TONL includes a powerful schema language (TSL) with 13 built-in constraints:

@schema v1
@strict true

User: obj
  id: u32 required
  username: str required min:3 max:20 pattern:^[a-zA-Z0-9_]+$
  email: str required pattern:email lowercase:true
  age: u32? min:13 max:150
  roles: list<str> required min:1 unique:true

users: list<User> required min:1

Advanced Optimization

TONL includes multiple optimization strategies that can achieve up to 60% additional compression:

Dictionary Encoding: String deduplication with reference encoding (30-50% savings)
Delta Encoding: Sequential value compression (40-60% savings)
Bit Packing: Boolean and small integer bit-level compression (87.5% savings)
Run-Length Encoding: Repetitive value compression (50-80% savings)
Adaptive Optimizer: Automatically selects the best strategy

Use Cases

LLM Prompts: Reducing token costs by up to 45% compared to JSON. See our cost optimization guide.
API Responses: Efficient data transmission with schema validation
Data Pipelines: Stream processing for large datasets
Configuration Files: Human-readable configs with validation
Log Aggregation: Compact structured logs

Performance

Based on typical e-commerce product catalog data:

Metric	JSON	TONL	Improvement
Size (bytes)	245	158	36% smaller
Tokens (GPT-5)	89	49	45% fewer
Encoding Speed	1.0x	12-15x	12-15x faster
Decoding Speed	1.0x	10x	10x faster

Getting Started

You can start using TONL right now with our online converter. Simply paste your JSON data and select TONL as the target format.
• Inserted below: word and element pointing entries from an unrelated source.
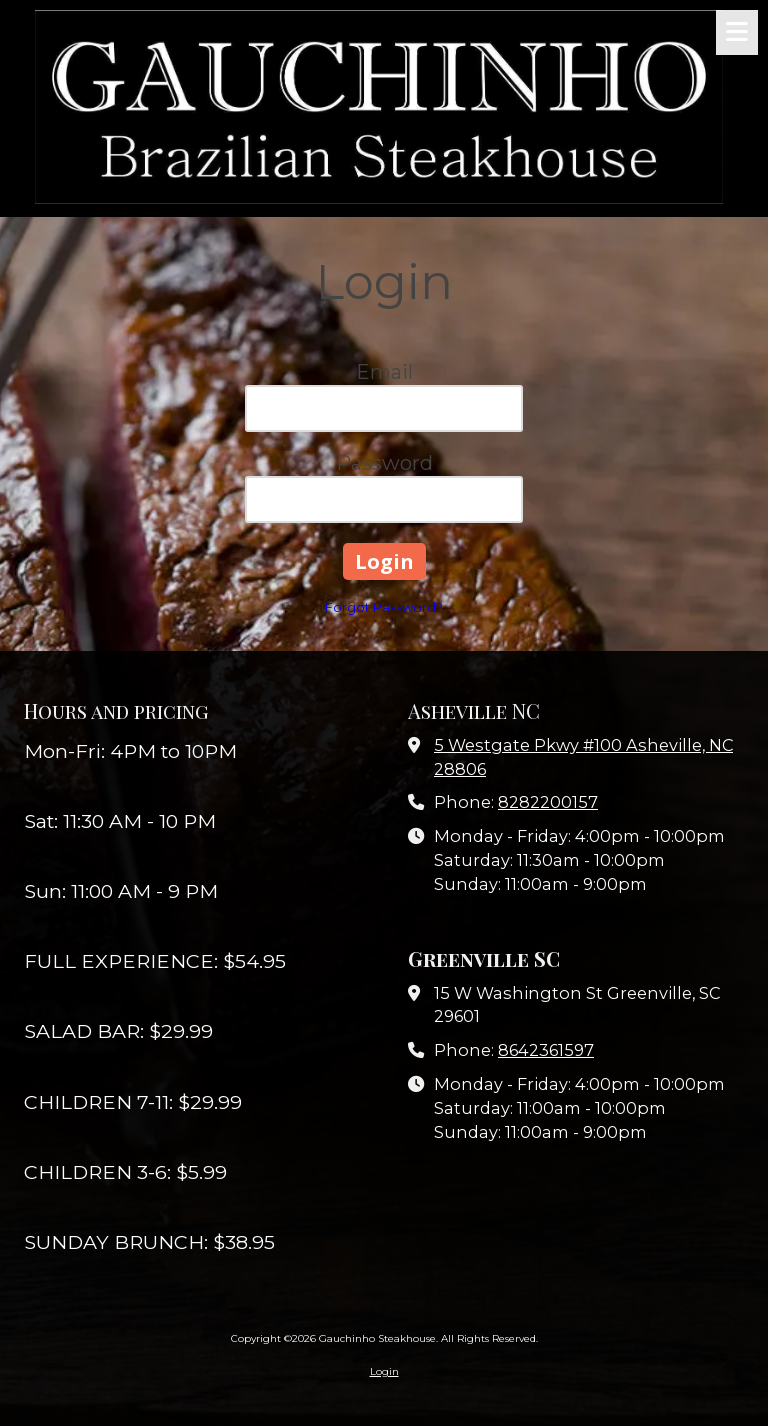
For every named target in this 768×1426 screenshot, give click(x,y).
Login (384, 1371)
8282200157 (548, 802)
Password (384, 463)
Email (384, 372)
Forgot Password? (384, 607)
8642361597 (546, 1050)
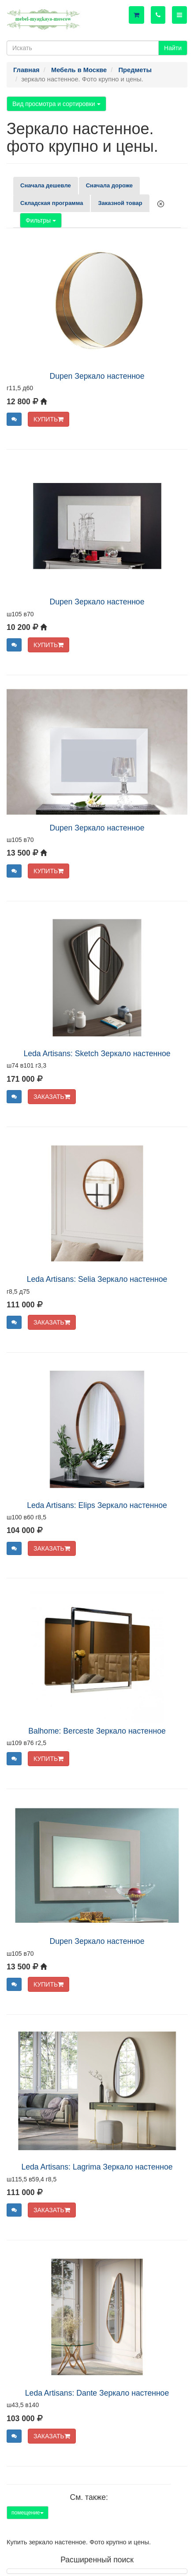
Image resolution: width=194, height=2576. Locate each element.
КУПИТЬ (48, 419)
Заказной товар (120, 203)
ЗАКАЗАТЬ (52, 1096)
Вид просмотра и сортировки (56, 103)
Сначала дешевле (45, 185)
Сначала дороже (109, 185)
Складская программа (51, 203)
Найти (173, 47)
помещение (27, 2513)
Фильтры (41, 220)
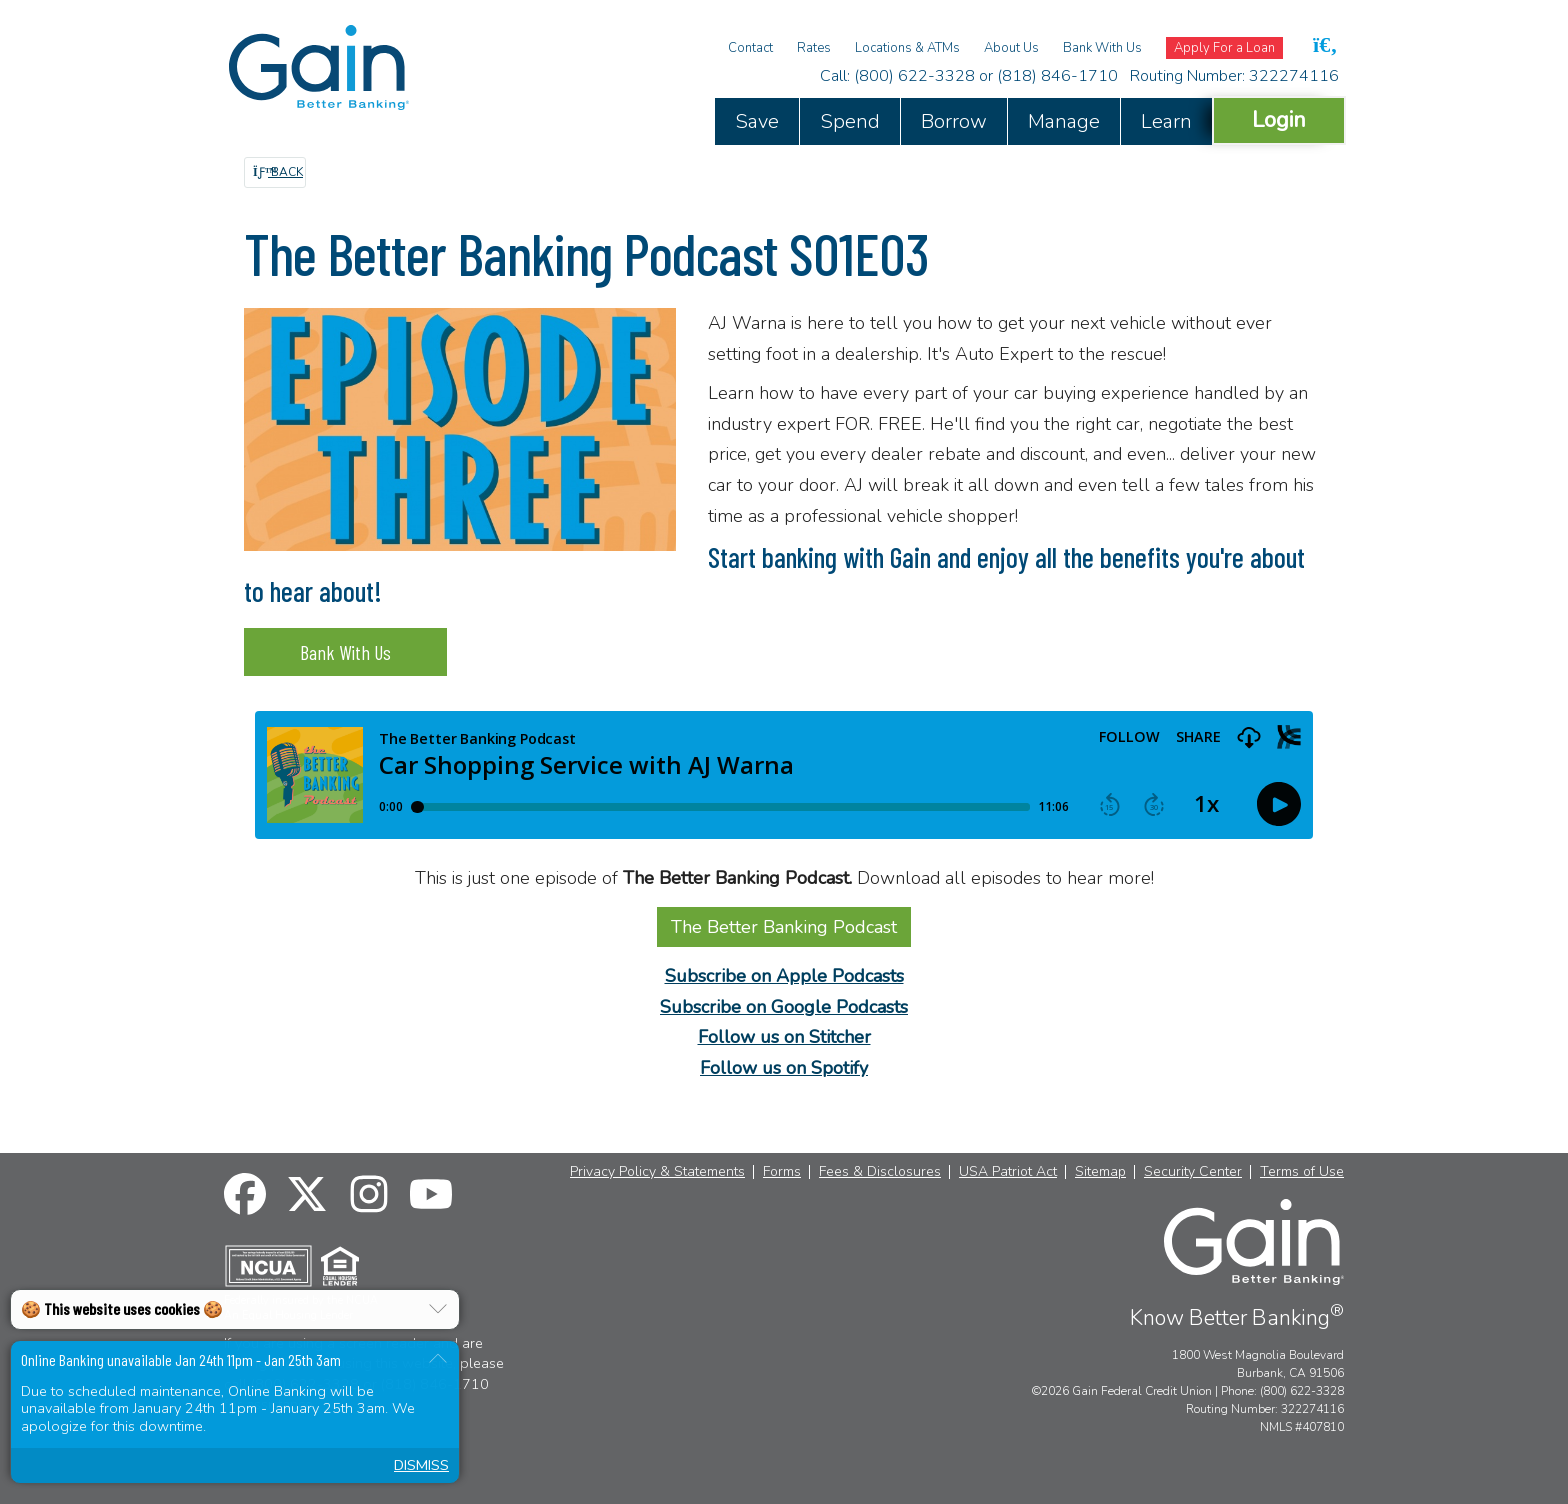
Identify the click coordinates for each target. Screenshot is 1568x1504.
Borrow (954, 121)
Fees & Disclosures (880, 1172)
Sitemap (1100, 1172)
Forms (782, 1172)
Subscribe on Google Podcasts (784, 1007)
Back (278, 172)
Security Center (1193, 1172)
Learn (1166, 121)
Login (1279, 119)
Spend (850, 121)
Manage (1064, 121)
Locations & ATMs (907, 48)
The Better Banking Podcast (784, 927)
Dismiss (421, 1465)
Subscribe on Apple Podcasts (784, 976)
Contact (750, 48)
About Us (1011, 48)
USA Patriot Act (1008, 1172)
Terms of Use (1302, 1172)
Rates (814, 48)
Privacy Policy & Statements (657, 1172)
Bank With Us (1102, 48)
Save (757, 121)
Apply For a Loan (1224, 48)
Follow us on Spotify (784, 1068)
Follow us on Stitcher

For programmatic use, check out our TypeScript/JavaScript installation guide or read the TONL introduction.

For programmatic use, install the TONL package:

npm install tonl

import { encodeTONL, decodeTONL } from 'tonl';

const data = { users: [{ id: 1, name: "Alice" }] };
const tonlText = encodeTONL(data);
const restored = decodeTONL(tonlText);

Specification

TONL vs TOON

Both TONL and TOON are designed for token efficiency, but they serve different use cases. For a detailed comparison, see our complete TOON vs TONL guide.

Use TOON when you need a simple, lightweight format for basic data conversion.
Use TONL when you need advanced features like querying, indexing, schema validation, or when working with large datasets.